_Exercise directions:_ Give the stretch of records from the line containing "817x472 pixels. At" through the line containing "The width and height of the screenshot is (1389, 868)." as a Markdown table. Use the columns Row and Record line, number each line, and leave out any blank lines.

** Start of Record list **

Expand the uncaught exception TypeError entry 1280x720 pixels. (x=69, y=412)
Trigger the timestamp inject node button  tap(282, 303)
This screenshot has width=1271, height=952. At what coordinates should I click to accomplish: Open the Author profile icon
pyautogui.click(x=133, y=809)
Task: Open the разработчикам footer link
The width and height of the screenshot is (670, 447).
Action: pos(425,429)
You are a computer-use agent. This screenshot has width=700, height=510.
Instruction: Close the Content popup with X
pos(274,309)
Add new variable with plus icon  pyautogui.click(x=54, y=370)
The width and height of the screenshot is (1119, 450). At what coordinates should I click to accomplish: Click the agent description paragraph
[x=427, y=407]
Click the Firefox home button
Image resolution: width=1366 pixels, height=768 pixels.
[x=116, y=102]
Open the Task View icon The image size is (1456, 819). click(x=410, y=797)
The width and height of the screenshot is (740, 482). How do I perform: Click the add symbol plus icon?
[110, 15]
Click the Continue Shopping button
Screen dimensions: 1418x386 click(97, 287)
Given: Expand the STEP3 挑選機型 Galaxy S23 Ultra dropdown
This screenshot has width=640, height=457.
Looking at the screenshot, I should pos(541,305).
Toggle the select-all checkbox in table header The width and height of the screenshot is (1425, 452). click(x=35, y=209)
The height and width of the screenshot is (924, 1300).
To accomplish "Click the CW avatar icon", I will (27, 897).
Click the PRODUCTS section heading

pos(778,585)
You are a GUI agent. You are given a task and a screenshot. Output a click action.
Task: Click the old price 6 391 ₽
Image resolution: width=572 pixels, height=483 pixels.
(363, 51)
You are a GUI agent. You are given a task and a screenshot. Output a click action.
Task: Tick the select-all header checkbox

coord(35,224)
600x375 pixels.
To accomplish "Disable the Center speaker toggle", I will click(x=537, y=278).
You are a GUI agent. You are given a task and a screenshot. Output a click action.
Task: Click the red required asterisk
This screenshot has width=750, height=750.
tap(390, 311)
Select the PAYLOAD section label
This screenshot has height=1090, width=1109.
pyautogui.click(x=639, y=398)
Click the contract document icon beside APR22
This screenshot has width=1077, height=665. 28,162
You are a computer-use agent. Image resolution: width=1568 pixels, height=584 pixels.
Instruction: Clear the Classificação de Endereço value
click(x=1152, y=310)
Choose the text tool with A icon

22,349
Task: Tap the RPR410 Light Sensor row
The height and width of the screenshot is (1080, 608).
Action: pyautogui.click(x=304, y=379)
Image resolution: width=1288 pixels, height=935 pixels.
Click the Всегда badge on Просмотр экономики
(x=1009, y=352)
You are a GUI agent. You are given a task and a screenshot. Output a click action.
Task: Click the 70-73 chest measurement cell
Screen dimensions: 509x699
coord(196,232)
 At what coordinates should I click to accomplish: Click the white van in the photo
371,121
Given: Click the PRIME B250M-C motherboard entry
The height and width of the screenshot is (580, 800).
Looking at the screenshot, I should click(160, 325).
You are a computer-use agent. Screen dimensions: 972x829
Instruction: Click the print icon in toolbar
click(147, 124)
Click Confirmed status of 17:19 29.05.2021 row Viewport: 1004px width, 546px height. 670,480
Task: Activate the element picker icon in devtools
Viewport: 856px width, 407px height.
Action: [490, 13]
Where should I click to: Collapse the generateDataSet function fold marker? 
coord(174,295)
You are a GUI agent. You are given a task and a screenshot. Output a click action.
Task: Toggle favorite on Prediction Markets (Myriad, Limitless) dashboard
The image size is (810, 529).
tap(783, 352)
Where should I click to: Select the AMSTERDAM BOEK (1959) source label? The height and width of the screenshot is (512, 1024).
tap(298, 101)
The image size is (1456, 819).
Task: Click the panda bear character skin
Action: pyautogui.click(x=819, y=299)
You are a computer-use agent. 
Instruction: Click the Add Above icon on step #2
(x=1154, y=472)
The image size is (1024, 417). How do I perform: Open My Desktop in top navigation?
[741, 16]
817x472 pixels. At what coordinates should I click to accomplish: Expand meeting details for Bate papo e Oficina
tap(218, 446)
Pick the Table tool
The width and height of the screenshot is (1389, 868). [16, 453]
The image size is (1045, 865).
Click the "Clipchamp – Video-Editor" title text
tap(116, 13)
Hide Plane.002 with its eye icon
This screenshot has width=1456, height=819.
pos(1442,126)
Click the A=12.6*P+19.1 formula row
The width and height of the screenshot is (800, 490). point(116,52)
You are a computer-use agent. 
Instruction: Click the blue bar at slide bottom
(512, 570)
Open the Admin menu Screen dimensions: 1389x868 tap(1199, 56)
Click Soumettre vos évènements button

** End of Record list **

_Solution:_
| Row | Record line |
|---|---|
| 1 | 817x472 pixels. At what coordinates should I click to accomplish: Expand meeting details for Bate papo e Oficina |
| 2 | tap(218, 446) |
| 3 | Pick the Table tool |
| 4 | The width and height of the screenshot is (1389, 868). [16, 453] |